According to one report today, there is “shock” in the UK security commentariat about a recently reported US decision that could leave the UK “more vulnerable” to Russian cyber threats. This isn’t how I would frame the implications of that US decision for UK cyber statecraft - at least, not on the basis of what we currently know.
The US decision - first reported in The Record - reportedly involves a temporary pause on offensive cyber operations against Russian targets. The reported rationale is that, whilst the US tries to broker negotiations to end Russia’s war against Ukraine, it wants to suspend US cyber operations which might displease Russia and therefore jeopardise the negotiations.
The scope of this order (more reporting here and here) isn’t thought to include cyber espionage or signals intelligence against Russian targets. But that still leaves quite a lot of uncertainty about what operations, against which targets, and at which point in their respective life cycles, are potentially affected by this decision. Nor do we yet know what, if any, criteria are in place for resuming said activities depending on the outcome of the aforementioned negotiations.
Clarity about these details matters. Without it, there is a lot of uncertainty to navigate for anyone trying to determine the implications for the UK and other US allies. Reportedly, something like one quarter of US offensive cyber effort is devoted to Russian targets. That is a scale of activity that the UK could not simply accept as new tasking for its own, much smaller National Cyber Force.

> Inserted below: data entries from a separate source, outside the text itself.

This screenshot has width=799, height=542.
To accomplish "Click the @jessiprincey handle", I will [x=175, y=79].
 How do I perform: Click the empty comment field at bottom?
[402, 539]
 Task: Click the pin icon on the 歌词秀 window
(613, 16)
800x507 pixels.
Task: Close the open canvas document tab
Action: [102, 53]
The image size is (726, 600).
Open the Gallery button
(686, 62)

But the UK will absolutely want to clarify where the US decision leaves allied cyber operations against Russian targets. It might be that there are no immediate changes necessary in the UK’s existing prioritisation of cyber missions. Even if there were, that would probably raise some sensitive questions about whether the US would actually prefer the UK - or any other ally - to refrain from filling gaps that the US had intentionally created. The UK might not, for example, share the Trump administration’s theory about how best to influence Russian government behaviour towards peace negotiations (and the decision has already been criticised from this standpoint), but it would need to think very carefully about doing anything that could be perceived as trying to undermine the intended effects of the US decision.

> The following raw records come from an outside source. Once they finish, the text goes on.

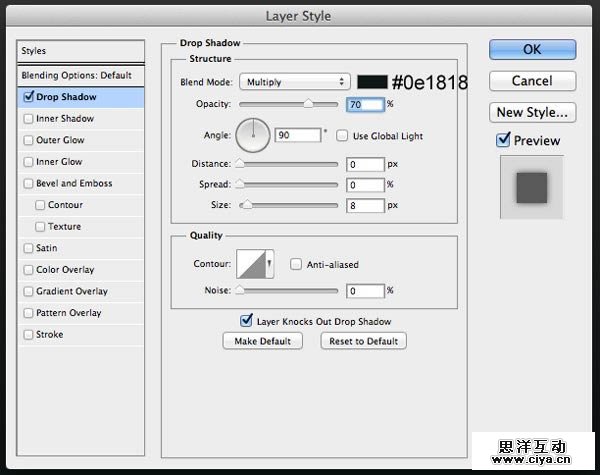The height and width of the screenshot is (475, 600).
Task: Click the style preview thumbnail
Action: tap(532, 187)
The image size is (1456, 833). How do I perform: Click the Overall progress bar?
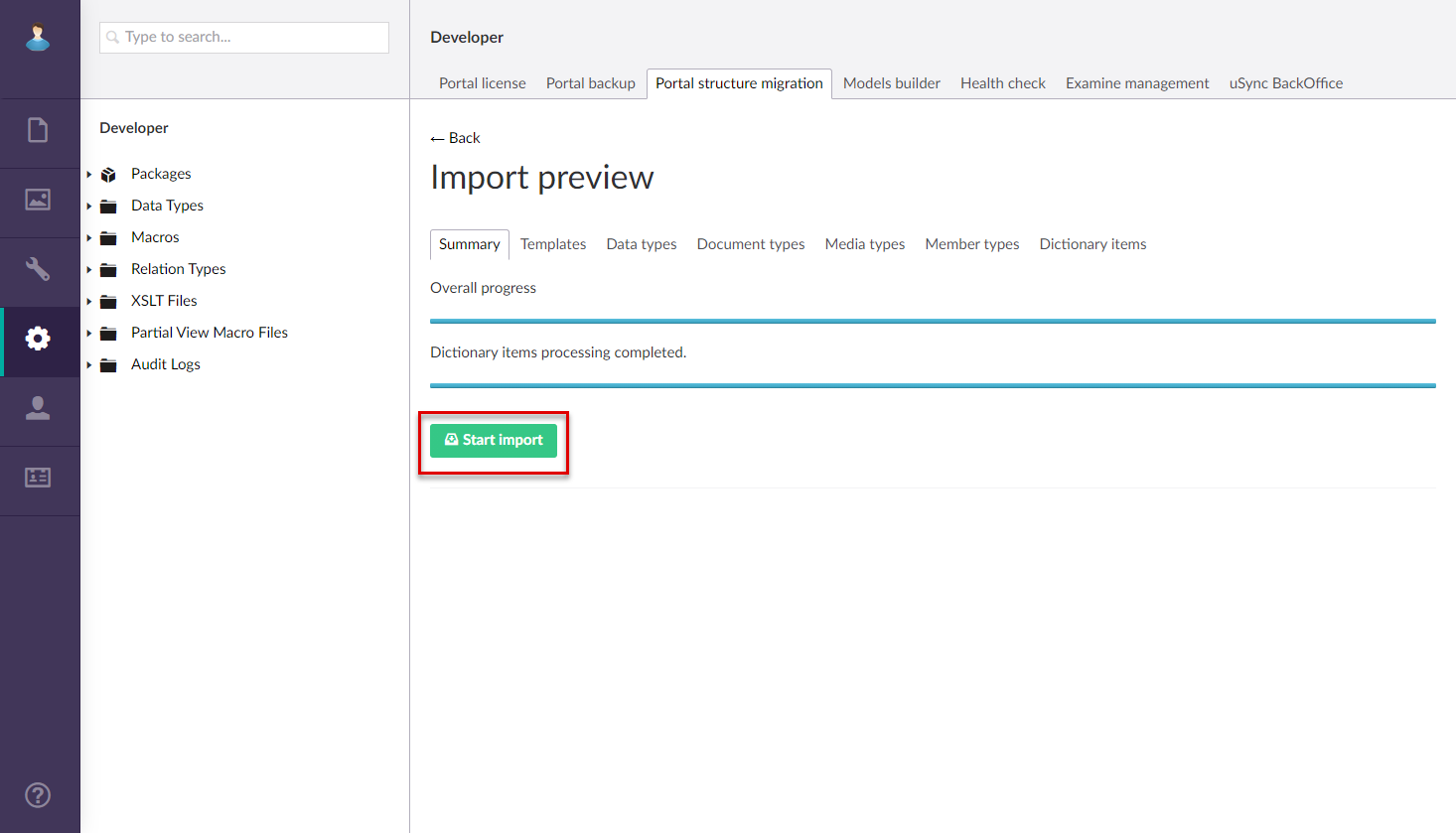tap(933, 321)
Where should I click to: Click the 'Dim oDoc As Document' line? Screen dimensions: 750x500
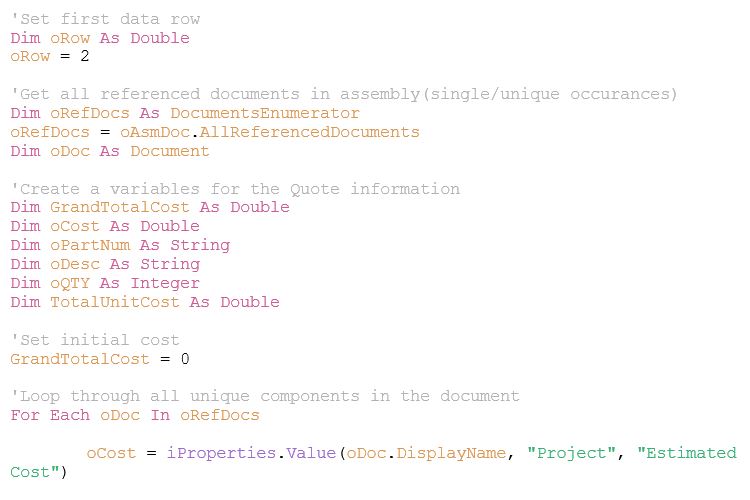click(x=110, y=151)
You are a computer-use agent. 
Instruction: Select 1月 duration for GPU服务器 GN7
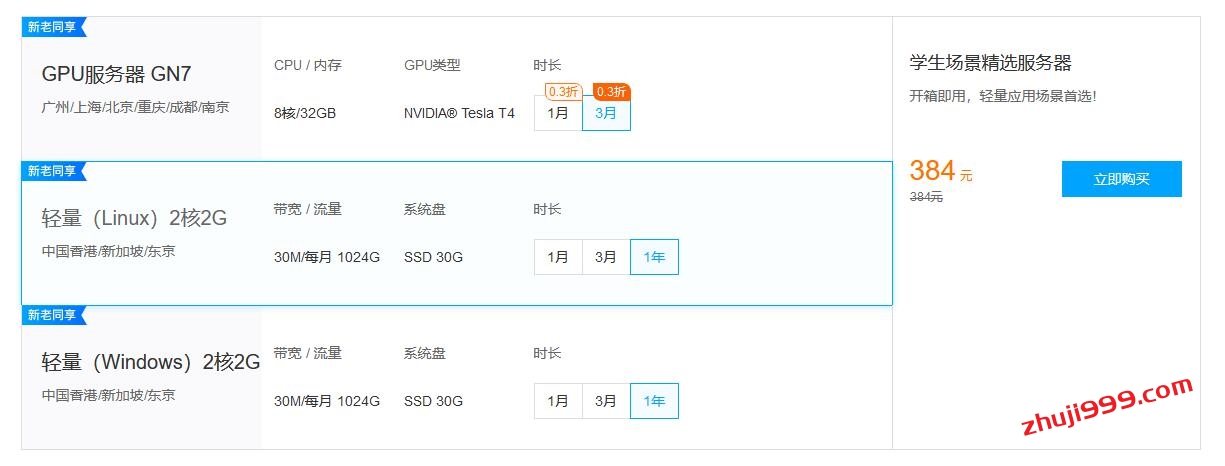point(558,114)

The hypothetical case where that would become most difficult for the UK would be something like this: if the US decision paused cyber operations to frustrate Russian hostile state cyber actors or cyber criminals, then the UK might hypothetically find itself in a position where it must choose between denying those malicious state or criminal actors the ability to victimise UK targets, or choosing not to do so because of wariness about any perceived US reaction. You can assume that where the UK judges it to be in UK interests, it will act. But you can also imagine that there could be some cases where that judgement requires prioritising between different interests.
These problems would obviously become more significant over time, so the length of the pause is a key question, as is the prospect for “post-pause” US operations being significantly different (in totality, restrictions, etc.) from “pre-pause” operations. The UK’s response to this decision would need to reflect not just on what, if anything, needs to happen now, but also on what might become necessary if the US pause were to continue to the point where it became proof of the expression that “nothing endures like the temporary.” If the Trump administration were to execute a wider shift in its operations against Russian targets - perhaps less sweeping than the reported order, but a more nuanced change that persisted over time could still be significant for US allies - then it would absolutely require allies like the UK to think very carefully about what new areas of operational activity they might need to prioritise.

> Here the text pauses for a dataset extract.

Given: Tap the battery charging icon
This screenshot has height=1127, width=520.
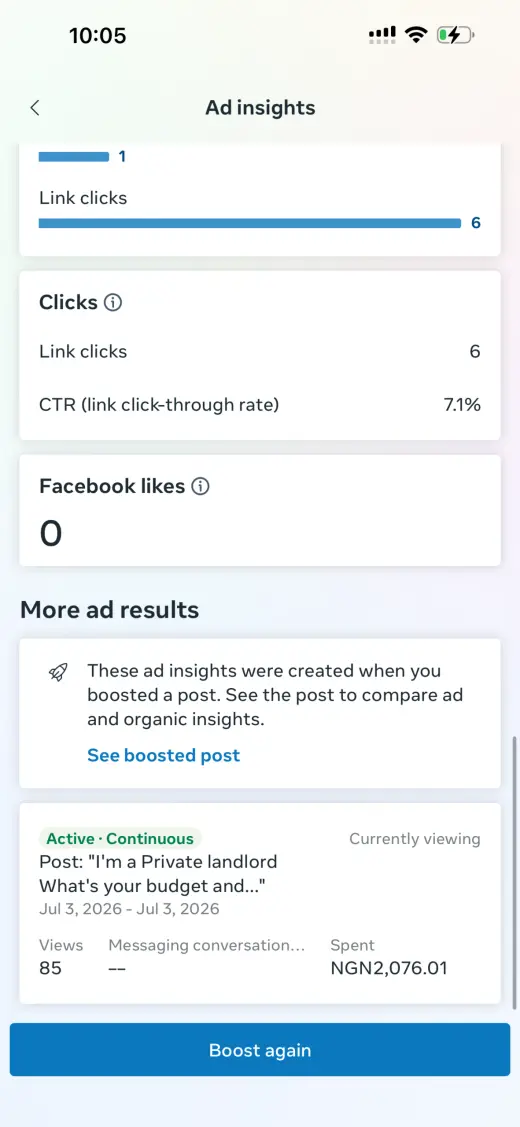Looking at the screenshot, I should pyautogui.click(x=455, y=34).
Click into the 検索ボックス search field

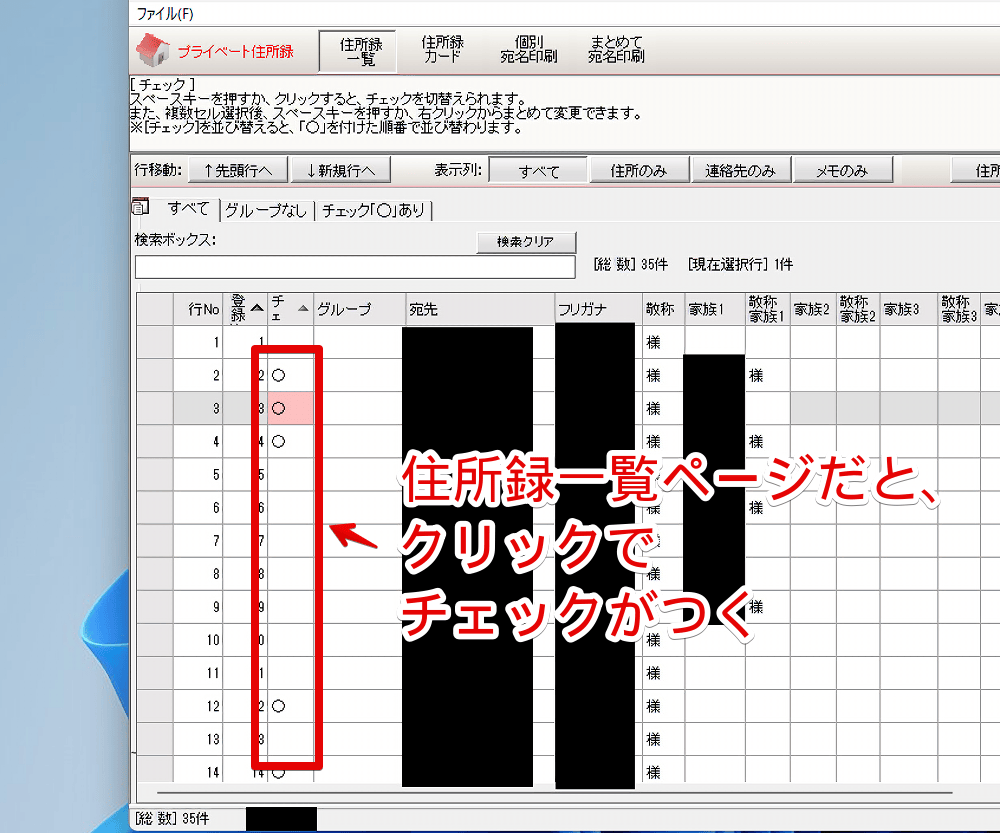click(x=355, y=267)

The great advantage of a strong partnership with the United States is that, so long as the UK and US share the same perception of threats and necessary responses, the UK benefits from the superior size and capability of the US cyber force. It should be possible for the UK to maximise the outcomes from its own, smaller investment in offensive cyber, if the UK ensures a de-conflicted division of effort with the US.
But an obvious consequence of this approach is that US decisions about US operations can have a direct and significant impact on the totality of allied effort against particular targets, and can thereby affect the calculation about how the UK and other US allies should be using their own cyber forces.
If, over time, there is a divergence between UK and US prioritisation of Russian targets, then this would require the UK to think again about how much of its finite offensive cyber resources are devoted to Russian targets, and what would have to give elsewhere to make this possible. That’s a very different point from claims that the current US decision makes the UK more vulnerable to Russian cyber threats - a claim which anyway assumes that the UK has itself no effective means of deterring and responding to such threats, which is to deny UK agency in this domain. But it is certainly the case that developments in US cyber strategy can have implications for allies’ cyber strategies. Like so much else in UK statecraft, the US dimension is a crucial element of UK cyber statecraft.